Phase transformation of (Ni 66Fe 22Co 12) xC 1− x nanocomposite films prepared by d.c. magnetron co-sputtering

Abstract

(Ni 66Fe 22Co 12) x C 1− x nanocomposite films with x=10–75 at.% were prepared by d.c. magnetron co-sputtering. Subsequent thermal annealing was performed in a vacuum (<2×10 −3 Pa) furnace for 1 h at various temperatures. The microstructure evolution of the as-deposited and annealed films was characterized by non-Rutherford backscattering spectroscopy, X-ray photoelectron spectroscopy, X-ray diffraction, Raman spectroscopy, and atomic force microscopy. Results showed that the phase transition with the increase of annealing temperature was closely dependent on the composition.
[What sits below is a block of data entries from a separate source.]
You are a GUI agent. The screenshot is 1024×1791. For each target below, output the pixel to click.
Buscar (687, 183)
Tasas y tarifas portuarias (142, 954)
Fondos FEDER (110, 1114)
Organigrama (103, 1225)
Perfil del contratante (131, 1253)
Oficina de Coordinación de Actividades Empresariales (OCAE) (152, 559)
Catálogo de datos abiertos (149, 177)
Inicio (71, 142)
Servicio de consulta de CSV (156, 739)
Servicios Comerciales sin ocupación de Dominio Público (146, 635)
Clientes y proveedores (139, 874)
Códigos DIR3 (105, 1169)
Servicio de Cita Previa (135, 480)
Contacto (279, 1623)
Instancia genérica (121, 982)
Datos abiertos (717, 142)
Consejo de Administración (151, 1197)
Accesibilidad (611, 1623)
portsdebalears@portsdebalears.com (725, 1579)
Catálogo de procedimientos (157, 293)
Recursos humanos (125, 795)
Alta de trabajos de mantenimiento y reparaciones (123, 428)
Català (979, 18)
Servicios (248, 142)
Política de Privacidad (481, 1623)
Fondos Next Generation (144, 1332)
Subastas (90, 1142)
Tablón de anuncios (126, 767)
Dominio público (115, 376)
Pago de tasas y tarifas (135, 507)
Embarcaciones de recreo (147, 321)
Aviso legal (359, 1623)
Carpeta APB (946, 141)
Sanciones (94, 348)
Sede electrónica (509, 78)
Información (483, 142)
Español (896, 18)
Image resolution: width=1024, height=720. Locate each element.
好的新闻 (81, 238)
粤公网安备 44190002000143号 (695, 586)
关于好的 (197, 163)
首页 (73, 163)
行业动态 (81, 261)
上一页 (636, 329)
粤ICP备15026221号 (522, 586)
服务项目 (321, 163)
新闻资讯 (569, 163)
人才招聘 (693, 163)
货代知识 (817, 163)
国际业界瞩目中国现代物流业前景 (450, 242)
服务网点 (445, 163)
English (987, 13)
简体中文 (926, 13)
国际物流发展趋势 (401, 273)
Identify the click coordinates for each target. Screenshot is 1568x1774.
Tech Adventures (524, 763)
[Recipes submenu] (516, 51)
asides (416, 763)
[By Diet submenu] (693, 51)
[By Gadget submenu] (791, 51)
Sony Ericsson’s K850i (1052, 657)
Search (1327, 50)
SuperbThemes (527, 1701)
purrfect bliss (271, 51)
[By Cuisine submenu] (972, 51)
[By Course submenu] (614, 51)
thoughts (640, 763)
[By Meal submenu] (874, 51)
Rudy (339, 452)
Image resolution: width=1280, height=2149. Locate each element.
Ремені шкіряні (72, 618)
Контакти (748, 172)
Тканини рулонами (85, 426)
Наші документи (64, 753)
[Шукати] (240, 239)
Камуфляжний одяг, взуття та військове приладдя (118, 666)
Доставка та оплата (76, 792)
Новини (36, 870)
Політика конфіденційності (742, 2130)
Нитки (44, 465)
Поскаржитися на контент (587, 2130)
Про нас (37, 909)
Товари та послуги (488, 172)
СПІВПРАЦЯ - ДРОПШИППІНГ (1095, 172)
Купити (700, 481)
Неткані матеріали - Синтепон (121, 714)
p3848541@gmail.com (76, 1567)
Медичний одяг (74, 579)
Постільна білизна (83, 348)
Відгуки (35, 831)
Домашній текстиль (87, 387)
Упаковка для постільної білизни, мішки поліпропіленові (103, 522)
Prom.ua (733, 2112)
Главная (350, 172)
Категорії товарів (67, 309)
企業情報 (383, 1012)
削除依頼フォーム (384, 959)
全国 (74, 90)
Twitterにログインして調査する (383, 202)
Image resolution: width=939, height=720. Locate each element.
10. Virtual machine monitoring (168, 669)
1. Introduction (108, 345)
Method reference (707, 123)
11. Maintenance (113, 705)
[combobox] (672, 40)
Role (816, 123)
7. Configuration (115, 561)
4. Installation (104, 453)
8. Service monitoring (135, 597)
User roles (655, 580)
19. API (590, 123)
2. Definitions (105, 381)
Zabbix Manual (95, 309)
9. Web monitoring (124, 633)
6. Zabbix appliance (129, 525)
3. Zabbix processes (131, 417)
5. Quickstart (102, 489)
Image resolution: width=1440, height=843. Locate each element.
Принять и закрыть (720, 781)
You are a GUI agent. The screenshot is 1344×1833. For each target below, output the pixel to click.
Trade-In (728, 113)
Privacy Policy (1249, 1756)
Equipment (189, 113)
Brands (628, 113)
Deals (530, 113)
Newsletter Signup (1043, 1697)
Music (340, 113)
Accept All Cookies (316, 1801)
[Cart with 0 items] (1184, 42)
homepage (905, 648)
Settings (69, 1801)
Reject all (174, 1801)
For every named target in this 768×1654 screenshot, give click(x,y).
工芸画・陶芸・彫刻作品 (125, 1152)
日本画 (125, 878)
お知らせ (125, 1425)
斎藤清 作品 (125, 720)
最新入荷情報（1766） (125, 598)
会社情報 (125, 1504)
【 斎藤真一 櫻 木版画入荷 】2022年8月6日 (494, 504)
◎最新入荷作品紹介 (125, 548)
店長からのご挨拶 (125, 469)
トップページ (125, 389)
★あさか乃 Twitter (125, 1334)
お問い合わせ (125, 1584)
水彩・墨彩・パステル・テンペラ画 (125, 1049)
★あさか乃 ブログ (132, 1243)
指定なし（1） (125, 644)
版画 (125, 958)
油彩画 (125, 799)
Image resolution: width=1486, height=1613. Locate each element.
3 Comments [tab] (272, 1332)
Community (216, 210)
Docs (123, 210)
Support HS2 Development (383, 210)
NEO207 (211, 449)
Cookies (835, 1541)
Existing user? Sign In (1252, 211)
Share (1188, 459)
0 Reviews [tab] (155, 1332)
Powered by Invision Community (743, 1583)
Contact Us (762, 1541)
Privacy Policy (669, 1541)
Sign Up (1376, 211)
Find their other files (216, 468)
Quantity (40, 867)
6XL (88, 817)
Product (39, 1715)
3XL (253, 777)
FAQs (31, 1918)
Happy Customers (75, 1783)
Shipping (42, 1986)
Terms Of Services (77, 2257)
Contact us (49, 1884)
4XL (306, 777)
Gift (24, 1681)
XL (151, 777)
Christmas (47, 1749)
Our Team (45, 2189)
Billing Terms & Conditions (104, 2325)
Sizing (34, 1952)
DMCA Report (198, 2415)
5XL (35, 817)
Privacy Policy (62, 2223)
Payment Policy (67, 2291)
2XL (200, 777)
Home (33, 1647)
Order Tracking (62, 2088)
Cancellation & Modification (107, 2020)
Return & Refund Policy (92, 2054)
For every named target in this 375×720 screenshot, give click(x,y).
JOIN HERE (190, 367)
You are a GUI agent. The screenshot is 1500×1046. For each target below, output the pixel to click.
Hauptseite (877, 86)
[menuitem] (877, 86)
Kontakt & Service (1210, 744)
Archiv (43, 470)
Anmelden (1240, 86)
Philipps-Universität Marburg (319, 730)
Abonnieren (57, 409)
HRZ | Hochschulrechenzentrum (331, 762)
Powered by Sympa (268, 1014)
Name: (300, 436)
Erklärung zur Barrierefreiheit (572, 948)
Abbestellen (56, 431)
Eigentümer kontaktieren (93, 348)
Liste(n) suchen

Films with less than 20 at.% NiFeCo showed an amorphous structure in the as-deposited and up to 400°C annealed samples. After annealing at 500°C, a small amount of face-centered-cubic (fcc) crystalline NiFeCo precipitated while carbon remained amorphous. For the films with NiFeCo concentration in the range of 30–55 at.%, the as-deposited films were found to consist of very small NiFeCo nanocrystals encapsulated in amorphous carbon. After annealing, the crystal grain size of the alloys increased with the increase of annealing temperature while carbon was graphitized. For the films with more than 62 at.% NiFeCo, the as-deposited films went through a meta-stable stage at which a rhombohedral Ni 3C phase and fcc NiFeCo co-existed upon annealing to a temperature between approximately 300 and 400°C (dependent on composition). Upon further annealing to a sufficiently high temperature between approximately 350 and 500°C, the carbide phase decomposed and only the fcc NiFeCo nanocrystals encapsulated in graphite existed in the films.